### Your objective
Filter the data for lines with the word "pixels" and copy those lines.

### Records for this exercise

◆ ◆ ◆

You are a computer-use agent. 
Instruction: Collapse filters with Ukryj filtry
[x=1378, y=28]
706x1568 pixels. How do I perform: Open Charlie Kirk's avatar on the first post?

◆ ◆ ◆

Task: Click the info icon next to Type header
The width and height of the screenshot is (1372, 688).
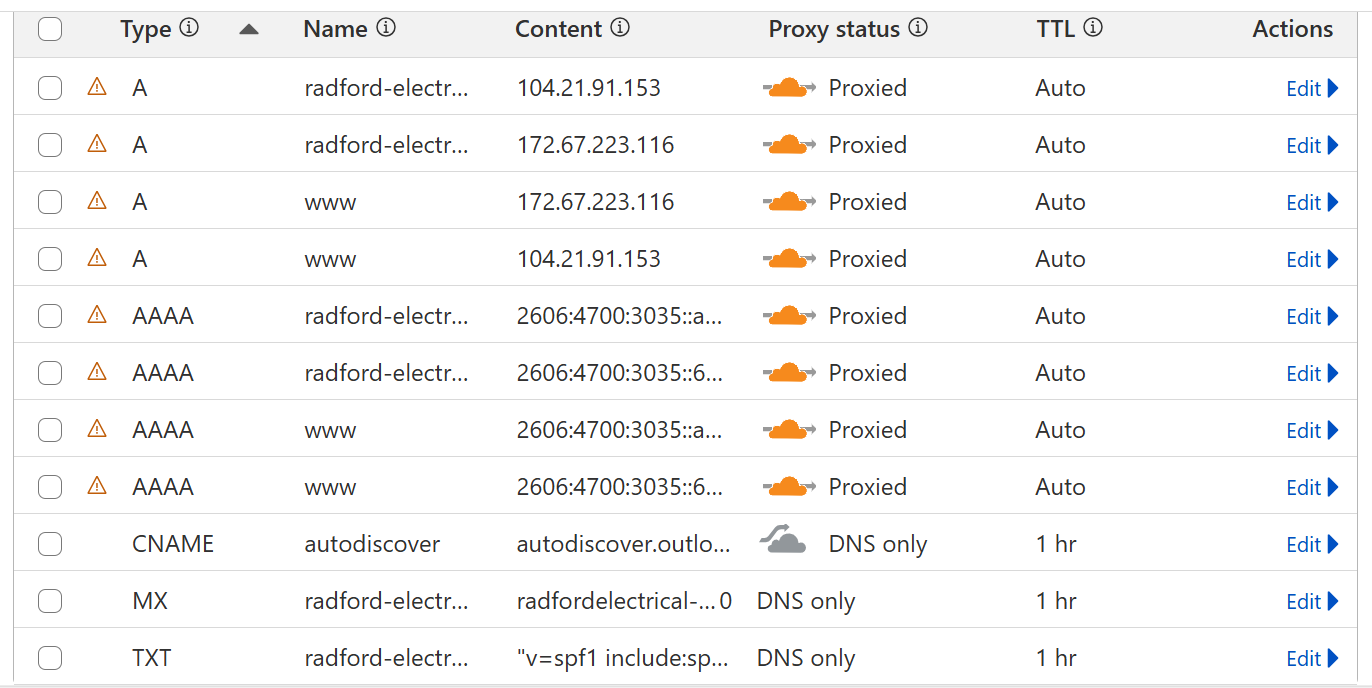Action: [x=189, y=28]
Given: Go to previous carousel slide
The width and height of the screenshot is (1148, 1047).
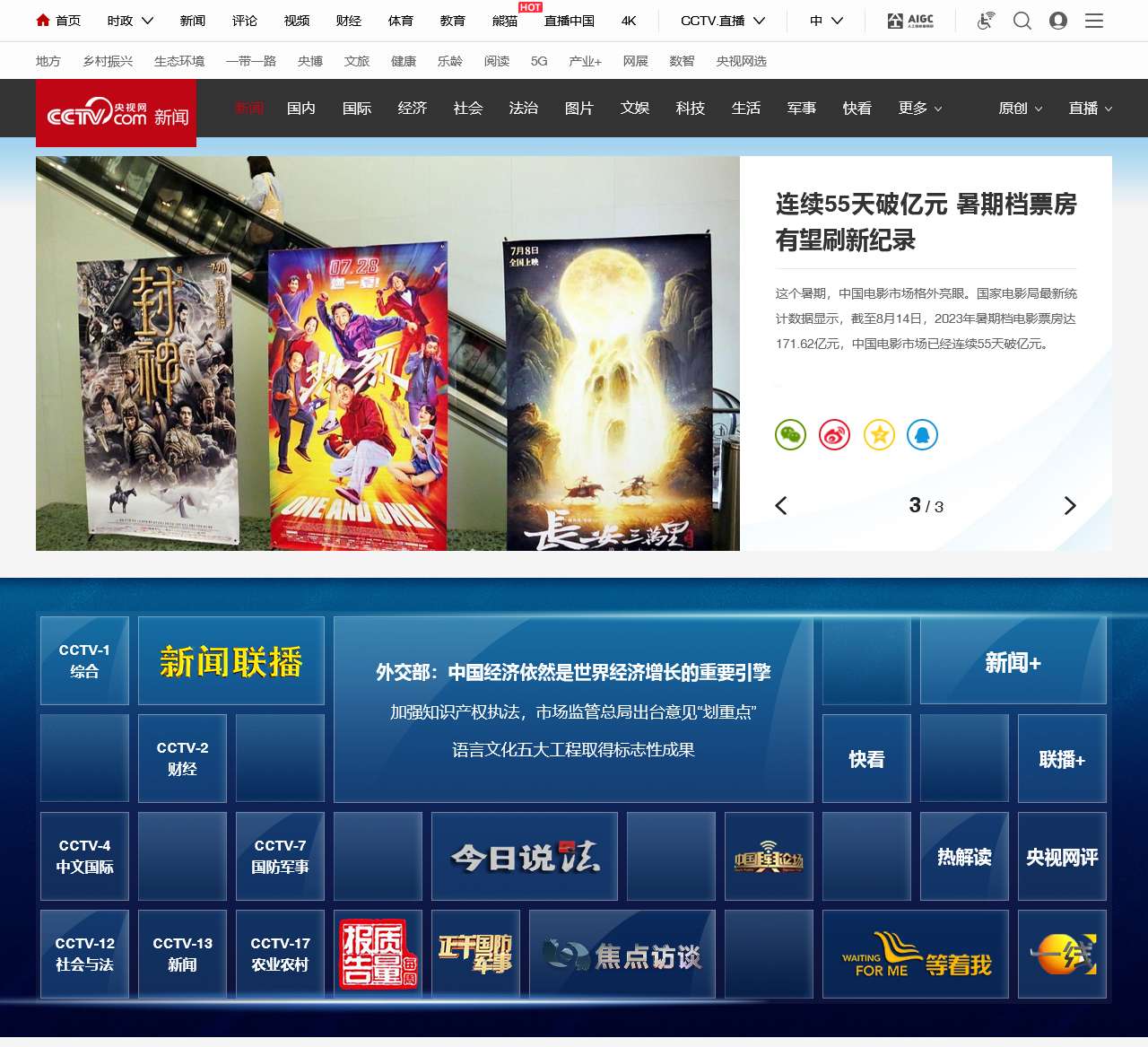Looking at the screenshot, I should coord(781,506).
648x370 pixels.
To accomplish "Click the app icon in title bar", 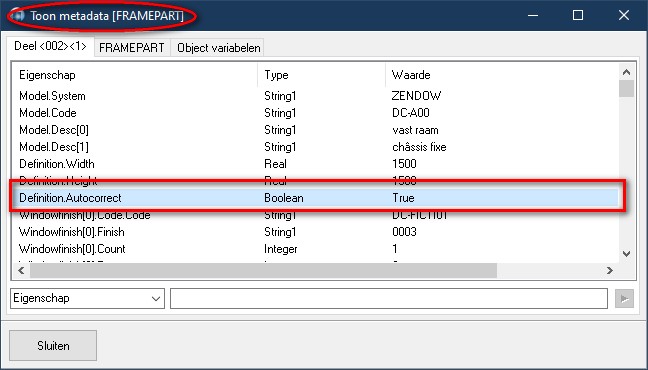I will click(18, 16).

◆ ◆ ◆

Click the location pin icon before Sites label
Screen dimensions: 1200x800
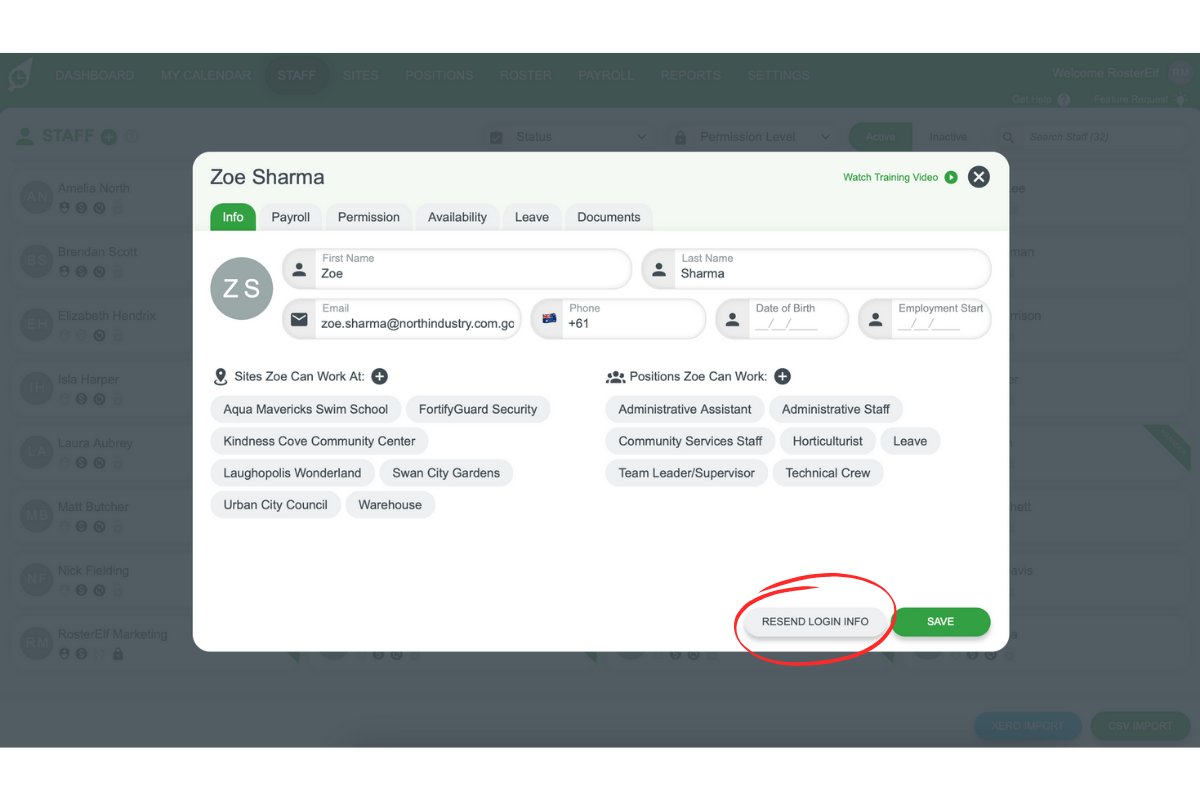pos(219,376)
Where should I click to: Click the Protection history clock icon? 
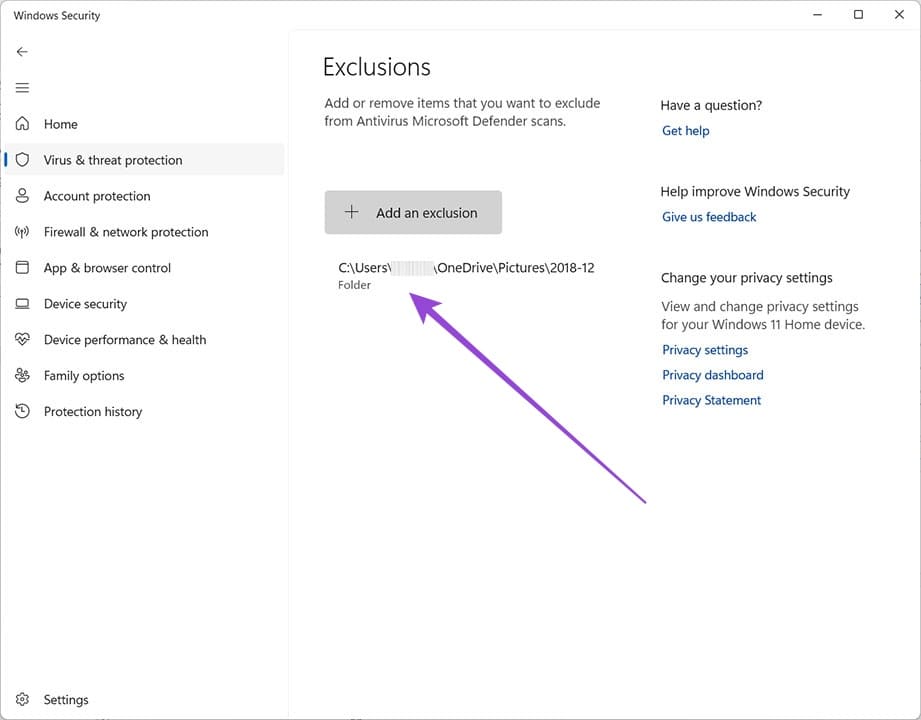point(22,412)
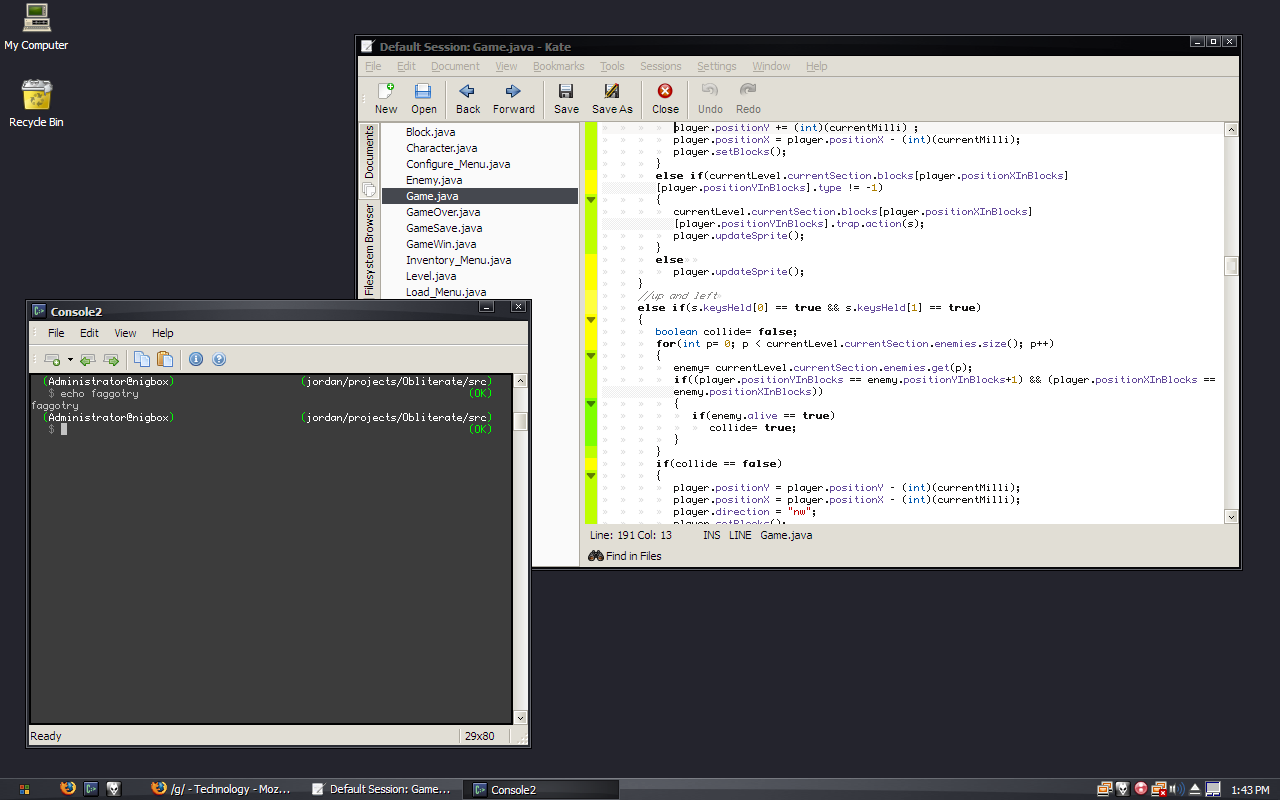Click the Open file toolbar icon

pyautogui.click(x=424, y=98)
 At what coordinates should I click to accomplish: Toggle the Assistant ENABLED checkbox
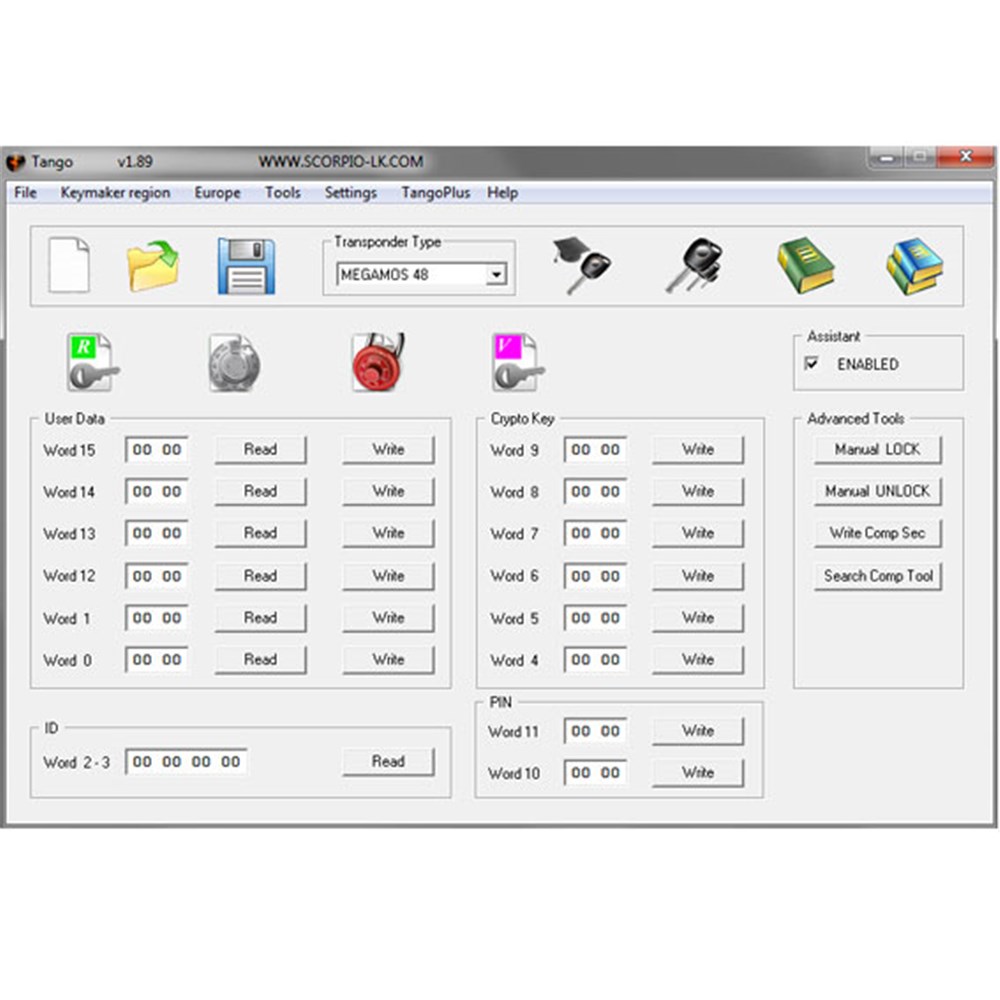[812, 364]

◆ ◆ ◆

### Output
706x1568 pixels. How do I perform: Open Charlie Kirk's avatar on the first post?
648x370 pixels.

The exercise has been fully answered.